The Irish miracle
The NYT's globalization cheerleader Thomas L. Friedman has a cure for what ails Old Europe: A taste of Irish medicine.
Did you know PM PM is spending two days there before he goes to the G8 summit in Gleneagles?
An excerpt from the July 1 column:
One of the first reforms Ireland instituted was to make it easier to fire people, without having to pay years of severance. Sounds brutal, I know. But the easier it is to fire people, the more willing companies are to hire people.
Harry Kraemer Jr., the former C.E.O. of Baxter International, a medical equipment maker that has made several investments in Ireland, explained that “the energy level, the work ethic, the tax optimization and the flexibility of the labor supply” all made Ireland infinitely more attractive to invest in than France or Germany, where it was enormously costly to let go even one worker. The Irish, he added, had the self-confidence that if they kept their labor laws flexible some jobs would go, but new jobs would keep coming – and that is exactly what has happened.
Ireland is “playing offense,” Mr. Kraemer said, while Germany and France are “playing defense,” and the more they try to protect every old job, the fewer new ones they attract.
But Ireland has started to play offense in a lot of other ways as well. It initially focused on attracting investments from U.S. high-tech companies by offering them a flexible, educated work force and low corporate taxes. But now, explained Ireland's minister of education, Mary Hanafin, the country has started a campaign to double the number of Ph.D.'s it graduates in science and engineering by 2010, and it has set up various funds to get global companies, and just brainy people, to come to Ireland to do research. Ireland is now actively recruiting Chinese scientists in particular.
From a June 29 column:
Ireland's turnaround began in the late 1960's when the government made secondary education free, enabling a lot more working-class kids to get a high school or technical degree. As a result, when Ireland joined the E.U. in 1973, it was able to draw on a much more educated work force.

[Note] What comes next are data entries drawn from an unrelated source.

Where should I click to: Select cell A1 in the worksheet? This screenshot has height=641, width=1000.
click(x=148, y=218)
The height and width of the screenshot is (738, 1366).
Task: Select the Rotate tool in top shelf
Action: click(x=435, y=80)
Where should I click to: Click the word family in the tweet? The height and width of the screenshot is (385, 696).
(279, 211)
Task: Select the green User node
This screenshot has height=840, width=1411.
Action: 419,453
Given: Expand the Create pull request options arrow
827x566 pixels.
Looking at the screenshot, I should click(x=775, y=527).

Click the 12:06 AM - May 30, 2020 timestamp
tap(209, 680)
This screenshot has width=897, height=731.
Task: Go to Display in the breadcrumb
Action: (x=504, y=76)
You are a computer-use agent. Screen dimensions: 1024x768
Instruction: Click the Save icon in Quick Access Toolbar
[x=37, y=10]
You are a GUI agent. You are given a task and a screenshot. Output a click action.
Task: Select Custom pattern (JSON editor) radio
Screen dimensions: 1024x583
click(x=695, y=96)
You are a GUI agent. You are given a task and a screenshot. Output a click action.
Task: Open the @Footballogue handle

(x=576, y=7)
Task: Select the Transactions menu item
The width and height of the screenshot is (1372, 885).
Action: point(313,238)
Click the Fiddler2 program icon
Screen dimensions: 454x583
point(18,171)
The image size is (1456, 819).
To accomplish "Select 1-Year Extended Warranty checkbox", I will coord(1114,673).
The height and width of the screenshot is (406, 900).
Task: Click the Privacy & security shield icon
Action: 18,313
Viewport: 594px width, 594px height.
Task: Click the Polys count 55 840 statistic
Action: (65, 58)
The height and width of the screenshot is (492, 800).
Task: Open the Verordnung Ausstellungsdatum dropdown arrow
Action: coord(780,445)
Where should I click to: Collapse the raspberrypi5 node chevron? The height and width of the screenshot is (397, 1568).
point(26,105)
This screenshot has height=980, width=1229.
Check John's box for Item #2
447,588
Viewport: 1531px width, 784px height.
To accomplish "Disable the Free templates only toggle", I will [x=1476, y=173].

By the mid-1980's, though, Ireland had reaped the initial benefits of E.U. membership – subsidies to build better infrastructure and a big market to sell into. But it still did not have enough competitive products to sell, because of years of protectionism and fiscal mismanagement. The country was going broke, and most college grads were emigrating.
“We went on a borrowing, spending and taxing spree, and that nearly drove us under,” said Deputy Prime Minister Mary Harney. “It was because we nearly went under that we got the courage to change.”
And change Ireland did. In a quite unusual development, the government, the main trade unions, farmers and industrialists came together and agreed on a program of fiscal austerity, slashing corporate taxes to 12.5 percent, far below the rest of Europe, moderating wages and prices, and aggressively courting foreign investment. In 1996, Ireland made college education basically free, creating an even more educated work force. …
In 1990, Ireland's total work force was 1.1 million. This year it will hit two million, with no unemployment and 200,000 foreign workers (including 50,000 Chinese). Others are taking notes. Prime Minister Bertie Ahern said: “I've met the premier of China five times in the last two years.”
Ireland's advice is very simple: Make high school and college education free; make your corporate taxes low, simple and transparent; actively seek out global companies; open your economy to competition; speak English; keep your fiscal house in order; and build a consensus around the whole package with labor and management – then hang in there, because there will be bumps in the road – and you, too, can become one of the richest countries in Europe.